**Work instructions**
Return the tail of the records exactly, starting from the line containing "This screenshot has height=641, width=1136." and ending with the final line.
-------- Data
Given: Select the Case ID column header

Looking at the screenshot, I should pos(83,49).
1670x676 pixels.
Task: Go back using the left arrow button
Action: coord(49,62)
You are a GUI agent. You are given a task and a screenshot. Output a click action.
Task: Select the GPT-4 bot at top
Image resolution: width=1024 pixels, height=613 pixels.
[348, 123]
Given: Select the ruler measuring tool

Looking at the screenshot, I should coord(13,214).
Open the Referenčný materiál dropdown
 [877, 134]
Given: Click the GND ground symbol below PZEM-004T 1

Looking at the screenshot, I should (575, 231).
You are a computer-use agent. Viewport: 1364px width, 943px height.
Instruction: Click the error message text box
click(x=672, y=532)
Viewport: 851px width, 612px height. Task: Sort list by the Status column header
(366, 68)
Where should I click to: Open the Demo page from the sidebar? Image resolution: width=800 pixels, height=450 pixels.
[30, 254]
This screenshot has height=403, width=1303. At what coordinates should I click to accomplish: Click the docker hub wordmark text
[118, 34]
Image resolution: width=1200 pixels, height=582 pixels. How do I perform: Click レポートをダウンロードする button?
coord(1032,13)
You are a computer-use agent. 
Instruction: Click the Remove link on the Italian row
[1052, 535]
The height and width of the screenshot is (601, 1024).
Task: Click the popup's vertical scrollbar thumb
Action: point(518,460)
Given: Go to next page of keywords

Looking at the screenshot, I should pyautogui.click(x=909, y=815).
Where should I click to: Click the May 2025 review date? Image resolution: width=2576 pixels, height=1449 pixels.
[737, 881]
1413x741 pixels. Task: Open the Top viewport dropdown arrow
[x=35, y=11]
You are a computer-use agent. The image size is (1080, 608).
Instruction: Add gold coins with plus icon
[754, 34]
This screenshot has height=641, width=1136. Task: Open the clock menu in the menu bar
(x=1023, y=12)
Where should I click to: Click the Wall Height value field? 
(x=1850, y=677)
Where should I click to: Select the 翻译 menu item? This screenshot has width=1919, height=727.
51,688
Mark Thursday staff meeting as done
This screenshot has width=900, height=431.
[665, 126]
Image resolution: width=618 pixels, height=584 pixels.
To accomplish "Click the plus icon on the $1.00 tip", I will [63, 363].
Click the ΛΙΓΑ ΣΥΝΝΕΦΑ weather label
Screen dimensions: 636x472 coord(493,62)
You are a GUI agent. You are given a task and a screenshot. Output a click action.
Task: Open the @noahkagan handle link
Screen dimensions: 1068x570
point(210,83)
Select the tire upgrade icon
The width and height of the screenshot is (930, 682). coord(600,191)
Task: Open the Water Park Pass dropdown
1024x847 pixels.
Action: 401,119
----------------
**Exercise response**
This screenshot has height=641, width=1136. Task: Open the clock menu in the menu bar
(x=1023, y=12)
Where should I click to: Click the Wall Height value field? 
(x=1850, y=677)
Where should I click to: Select the 翻译 menu item? This screenshot has width=1919, height=727.
51,688
Mark Thursday staff meeting as done
This screenshot has width=900, height=431.
[665, 126]
Image resolution: width=618 pixels, height=584 pixels.
To accomplish "Click the plus icon on the $1.00 tip", I will [63, 363].
Click the ΛΙΓΑ ΣΥΝΝΕΦΑ weather label
Screen dimensions: 636x472 coord(493,62)
You are a GUI agent. You are given a task and a screenshot. Output a click action.
Task: Open the @noahkagan handle link
Screen dimensions: 1068x570
point(210,83)
Select the tire upgrade icon
The width and height of the screenshot is (930, 682). coord(600,191)
Task: Open the Water Park Pass dropdown
1024x847 pixels.
Action: 401,119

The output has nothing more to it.